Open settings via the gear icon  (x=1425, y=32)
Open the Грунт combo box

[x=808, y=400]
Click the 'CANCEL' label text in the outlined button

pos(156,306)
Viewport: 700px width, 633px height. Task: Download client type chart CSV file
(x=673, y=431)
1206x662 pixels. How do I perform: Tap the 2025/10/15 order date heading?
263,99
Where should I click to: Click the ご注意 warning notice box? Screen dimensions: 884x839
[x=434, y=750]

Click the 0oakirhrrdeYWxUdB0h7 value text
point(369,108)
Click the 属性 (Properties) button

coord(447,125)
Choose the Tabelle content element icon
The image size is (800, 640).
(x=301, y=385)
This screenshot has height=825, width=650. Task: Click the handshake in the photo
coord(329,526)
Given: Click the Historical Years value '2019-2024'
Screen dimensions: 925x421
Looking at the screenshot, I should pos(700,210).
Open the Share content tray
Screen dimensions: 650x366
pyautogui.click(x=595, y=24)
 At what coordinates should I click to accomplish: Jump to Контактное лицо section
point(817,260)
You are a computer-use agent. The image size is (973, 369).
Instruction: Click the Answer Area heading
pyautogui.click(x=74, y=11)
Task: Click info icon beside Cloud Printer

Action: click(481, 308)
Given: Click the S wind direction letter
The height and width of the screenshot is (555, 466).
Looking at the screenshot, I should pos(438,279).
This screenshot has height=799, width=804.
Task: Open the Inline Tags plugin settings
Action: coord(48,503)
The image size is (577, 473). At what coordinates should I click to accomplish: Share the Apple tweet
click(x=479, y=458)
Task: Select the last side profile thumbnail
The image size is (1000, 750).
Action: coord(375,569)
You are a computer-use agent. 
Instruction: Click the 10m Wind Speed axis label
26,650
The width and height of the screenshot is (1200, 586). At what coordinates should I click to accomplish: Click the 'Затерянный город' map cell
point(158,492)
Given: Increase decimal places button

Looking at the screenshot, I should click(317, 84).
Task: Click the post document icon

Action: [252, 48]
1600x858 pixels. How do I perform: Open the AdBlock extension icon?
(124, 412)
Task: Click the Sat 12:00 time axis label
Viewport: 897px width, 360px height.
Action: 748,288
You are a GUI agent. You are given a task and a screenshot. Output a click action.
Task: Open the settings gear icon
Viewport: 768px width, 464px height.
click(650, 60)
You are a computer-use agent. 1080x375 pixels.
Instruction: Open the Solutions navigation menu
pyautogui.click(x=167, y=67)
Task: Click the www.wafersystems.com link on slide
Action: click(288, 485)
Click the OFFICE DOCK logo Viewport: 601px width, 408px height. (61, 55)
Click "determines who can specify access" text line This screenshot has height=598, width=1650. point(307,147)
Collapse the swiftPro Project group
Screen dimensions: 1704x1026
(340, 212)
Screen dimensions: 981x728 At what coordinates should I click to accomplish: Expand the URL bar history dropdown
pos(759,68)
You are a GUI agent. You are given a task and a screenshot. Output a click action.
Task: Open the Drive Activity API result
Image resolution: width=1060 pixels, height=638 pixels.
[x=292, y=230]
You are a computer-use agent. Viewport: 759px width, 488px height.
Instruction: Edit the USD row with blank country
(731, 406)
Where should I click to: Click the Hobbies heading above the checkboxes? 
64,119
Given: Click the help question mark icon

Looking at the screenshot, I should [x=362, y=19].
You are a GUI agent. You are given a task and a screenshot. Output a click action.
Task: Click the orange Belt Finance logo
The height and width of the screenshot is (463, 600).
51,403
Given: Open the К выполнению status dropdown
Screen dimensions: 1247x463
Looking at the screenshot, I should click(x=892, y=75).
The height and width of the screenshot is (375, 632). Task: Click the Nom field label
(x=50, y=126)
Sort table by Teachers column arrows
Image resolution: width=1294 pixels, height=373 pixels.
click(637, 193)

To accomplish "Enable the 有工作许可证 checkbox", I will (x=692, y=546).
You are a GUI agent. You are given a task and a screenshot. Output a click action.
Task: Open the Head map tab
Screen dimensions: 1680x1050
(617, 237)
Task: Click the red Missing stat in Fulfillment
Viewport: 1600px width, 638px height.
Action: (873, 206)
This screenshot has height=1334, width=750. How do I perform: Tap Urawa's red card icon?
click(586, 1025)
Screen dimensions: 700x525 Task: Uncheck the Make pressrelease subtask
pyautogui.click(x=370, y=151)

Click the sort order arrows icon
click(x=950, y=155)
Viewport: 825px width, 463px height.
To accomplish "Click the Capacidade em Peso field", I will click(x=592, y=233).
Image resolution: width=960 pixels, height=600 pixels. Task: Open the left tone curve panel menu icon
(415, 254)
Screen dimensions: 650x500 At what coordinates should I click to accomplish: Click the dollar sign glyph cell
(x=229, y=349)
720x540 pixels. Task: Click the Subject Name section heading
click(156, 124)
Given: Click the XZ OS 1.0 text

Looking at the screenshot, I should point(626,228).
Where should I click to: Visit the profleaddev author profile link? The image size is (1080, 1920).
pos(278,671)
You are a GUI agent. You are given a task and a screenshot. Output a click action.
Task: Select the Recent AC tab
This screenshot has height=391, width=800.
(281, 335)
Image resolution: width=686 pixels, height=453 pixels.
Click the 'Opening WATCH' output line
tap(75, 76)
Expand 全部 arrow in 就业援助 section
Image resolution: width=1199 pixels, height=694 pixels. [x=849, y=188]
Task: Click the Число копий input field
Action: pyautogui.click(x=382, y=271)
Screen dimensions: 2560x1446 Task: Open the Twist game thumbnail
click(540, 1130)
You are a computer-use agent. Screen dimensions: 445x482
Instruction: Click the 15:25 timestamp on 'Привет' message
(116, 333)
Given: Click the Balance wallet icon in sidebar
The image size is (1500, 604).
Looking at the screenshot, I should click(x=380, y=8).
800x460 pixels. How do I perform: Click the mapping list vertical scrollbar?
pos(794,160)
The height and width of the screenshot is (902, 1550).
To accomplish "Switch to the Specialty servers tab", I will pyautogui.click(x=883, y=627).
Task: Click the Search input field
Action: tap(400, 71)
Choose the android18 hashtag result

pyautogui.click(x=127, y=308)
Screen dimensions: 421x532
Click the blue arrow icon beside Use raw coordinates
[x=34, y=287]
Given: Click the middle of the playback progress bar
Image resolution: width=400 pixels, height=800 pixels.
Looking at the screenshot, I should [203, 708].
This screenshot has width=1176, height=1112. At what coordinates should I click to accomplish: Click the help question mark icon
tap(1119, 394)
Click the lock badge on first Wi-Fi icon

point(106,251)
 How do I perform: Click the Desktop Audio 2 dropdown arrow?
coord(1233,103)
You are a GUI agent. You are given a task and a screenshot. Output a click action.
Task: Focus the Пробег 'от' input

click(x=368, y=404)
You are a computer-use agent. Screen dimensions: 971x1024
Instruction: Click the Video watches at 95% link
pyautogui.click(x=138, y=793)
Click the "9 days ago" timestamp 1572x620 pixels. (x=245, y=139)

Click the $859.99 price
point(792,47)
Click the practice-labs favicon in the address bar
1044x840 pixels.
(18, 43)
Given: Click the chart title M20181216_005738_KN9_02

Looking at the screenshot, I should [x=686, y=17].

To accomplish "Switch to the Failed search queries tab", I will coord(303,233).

• • • •

• _Your assignment_:
Everything in the listing above should be repeated exactly.

• _Answer to this problem_:
Open settings via the gear icon  (x=1425, y=32)
Open the Грунт combo box

[x=808, y=400]
Click the 'CANCEL' label text in the outlined button

pos(156,306)
Viewport: 700px width, 633px height. Task: Download client type chart CSV file
(x=673, y=431)
1206x662 pixels. How do I perform: Tap the 2025/10/15 order date heading?
263,99
Where should I click to: Click the ご注意 warning notice box? Screen dimensions: 884x839
[x=434, y=750]

Click the 0oakirhrrdeYWxUdB0h7 value text
point(369,108)
Click the 属性 (Properties) button

coord(447,125)
Choose the Tabelle content element icon
The image size is (800, 640).
(x=301, y=385)
This screenshot has height=825, width=650. Task: Click the handshake in the photo
coord(329,526)
Given: Click the Historical Years value '2019-2024'
Screen dimensions: 925x421
Looking at the screenshot, I should pos(700,210).
Open the Share content tray
Screen dimensions: 650x366
pyautogui.click(x=595, y=24)
 At what coordinates should I click to accomplish: Jump to Контактное лицо section
point(817,260)
You are a computer-use agent. The image size is (973, 369).
Instruction: Click the Answer Area heading
pyautogui.click(x=74, y=11)
Task: Click info icon beside Cloud Printer

Action: click(481, 308)
Given: Click the S wind direction letter
The height and width of the screenshot is (555, 466).
Looking at the screenshot, I should pos(438,279).
This screenshot has height=799, width=804.
Task: Open the Inline Tags plugin settings
Action: coord(48,503)
The image size is (577, 473). At what coordinates should I click to accomplish: Share the Apple tweet
click(x=479, y=458)
Task: Select the last side profile thumbnail
The image size is (1000, 750).
Action: coord(375,569)
You are a computer-use agent. 
Instruction: Click the 10m Wind Speed axis label
26,650
The width and height of the screenshot is (1200, 586). At what coordinates should I click to accomplish: Click the 'Затерянный город' map cell
point(158,492)
Given: Increase decimal places button

Looking at the screenshot, I should click(317, 84).
Task: Click the post document icon

Action: [252, 48]
1600x858 pixels. How do I perform: Open the AdBlock extension icon?
(124, 412)
Task: Click the Sat 12:00 time axis label
Viewport: 897px width, 360px height.
Action: 748,288
You are a GUI agent. You are given a task and a screenshot. Output a click action.
Task: Open the settings gear icon
Viewport: 768px width, 464px height.
click(650, 60)
You are a computer-use agent. 1080x375 pixels.
Instruction: Open the Solutions navigation menu
pyautogui.click(x=167, y=67)
Task: Click the www.wafersystems.com link on slide
Action: click(288, 485)
Click the OFFICE DOCK logo Viewport: 601px width, 408px height. (61, 55)
Click "determines who can specify access" text line This screenshot has height=598, width=1650. point(307,147)
Collapse the swiftPro Project group
Screen dimensions: 1704x1026
(340, 212)
Screen dimensions: 981x728 At what coordinates should I click to accomplish: Expand the URL bar history dropdown
pos(759,68)
You are a GUI agent. You are given a task and a screenshot. Output a click action.
Task: Open the Drive Activity API result
Image resolution: width=1060 pixels, height=638 pixels.
[x=292, y=230]
You are a computer-use agent. Viewport: 759px width, 488px height.
Instruction: Edit the USD row with blank country
(731, 406)
Where should I click to: Click the Hobbies heading above the checkboxes? 
64,119
Given: Click the help question mark icon

Looking at the screenshot, I should [x=362, y=19].
You are a GUI agent. You are given a task and a screenshot. Output a click action.
Task: Click the orange Belt Finance logo
The height and width of the screenshot is (463, 600).
51,403
Given: Open the К выполнению status dropdown
Screen dimensions: 1247x463
Looking at the screenshot, I should click(x=892, y=75).
The height and width of the screenshot is (375, 632). Task: Click the Nom field label
(x=50, y=126)
Sort table by Teachers column arrows
Image resolution: width=1294 pixels, height=373 pixels.
click(637, 193)

To accomplish "Enable the 有工作许可证 checkbox", I will (x=692, y=546).
You are a GUI agent. You are given a task and a screenshot. Output a click action.
Task: Open the Head map tab
Screen dimensions: 1680x1050
(617, 237)
Task: Click the red Missing stat in Fulfillment
Viewport: 1600px width, 638px height.
Action: (873, 206)
This screenshot has height=1334, width=750. How do I perform: Tap Urawa's red card icon?
click(586, 1025)
Screen dimensions: 700x525 Task: Uncheck the Make pressrelease subtask
pyautogui.click(x=370, y=151)

Click the sort order arrows icon
click(x=950, y=155)
Viewport: 825px width, 463px height.
To accomplish "Click the Capacidade em Peso field", I will click(x=592, y=233).
Image resolution: width=960 pixels, height=600 pixels. Task: Open the left tone curve panel menu icon
(415, 254)
Screen dimensions: 650x500 At what coordinates should I click to accomplish: Click the dollar sign glyph cell
(x=229, y=349)
720x540 pixels. Task: Click the Subject Name section heading
click(156, 124)
Given: Click the XZ OS 1.0 text

Looking at the screenshot, I should point(626,228).
Where should I click to: Visit the profleaddev author profile link? The image size is (1080, 1920).
pos(278,671)
You are a GUI agent. You are given a task and a screenshot. Output a click action.
Task: Select the Recent AC tab
This screenshot has height=391, width=800.
(281, 335)
Image resolution: width=686 pixels, height=453 pixels.
Click the 'Opening WATCH' output line
tap(75, 76)
Expand 全部 arrow in 就业援助 section
Image resolution: width=1199 pixels, height=694 pixels. [x=849, y=188]
Task: Click the Число копий input field
Action: pyautogui.click(x=382, y=271)
Screen dimensions: 2560x1446 Task: Open the Twist game thumbnail
click(540, 1130)
You are a computer-use agent. Screen dimensions: 445x482
Instruction: Click the 15:25 timestamp on 'Привет' message
(116, 333)
Given: Click the Balance wallet icon in sidebar
The image size is (1500, 604).
Looking at the screenshot, I should click(x=380, y=8).
800x460 pixels. How do I perform: Click the mapping list vertical scrollbar?
pos(794,160)
The height and width of the screenshot is (902, 1550).
To accomplish "Switch to the Specialty servers tab", I will pyautogui.click(x=883, y=627).
Task: Click the Search input field
Action: tap(400, 71)
Choose the android18 hashtag result

pyautogui.click(x=127, y=308)
Screen dimensions: 421x532
Click the blue arrow icon beside Use raw coordinates
[x=34, y=287]
Given: Click the middle of the playback progress bar
Image resolution: width=400 pixels, height=800 pixels.
Looking at the screenshot, I should [203, 708].
This screenshot has width=1176, height=1112. At what coordinates should I click to accomplish: Click the help question mark icon
tap(1119, 394)
Click the lock badge on first Wi-Fi icon

point(106,251)
 How do I perform: Click the Desktop Audio 2 dropdown arrow?
coord(1233,103)
You are a GUI agent. You are given a task and a screenshot. Output a click action.
Task: Focus the Пробег 'от' input

click(x=368, y=404)
You are a computer-use agent. Screen dimensions: 971x1024
Instruction: Click the Video watches at 95% link
pyautogui.click(x=138, y=793)
Click the "9 days ago" timestamp 1572x620 pixels. (x=245, y=139)

Click the $859.99 price
point(792,47)
Click the practice-labs favicon in the address bar
1044x840 pixels.
(18, 43)
Given: Click the chart title M20181216_005738_KN9_02

Looking at the screenshot, I should [x=686, y=17].

To accomplish "Switch to the Failed search queries tab", I will coord(303,233).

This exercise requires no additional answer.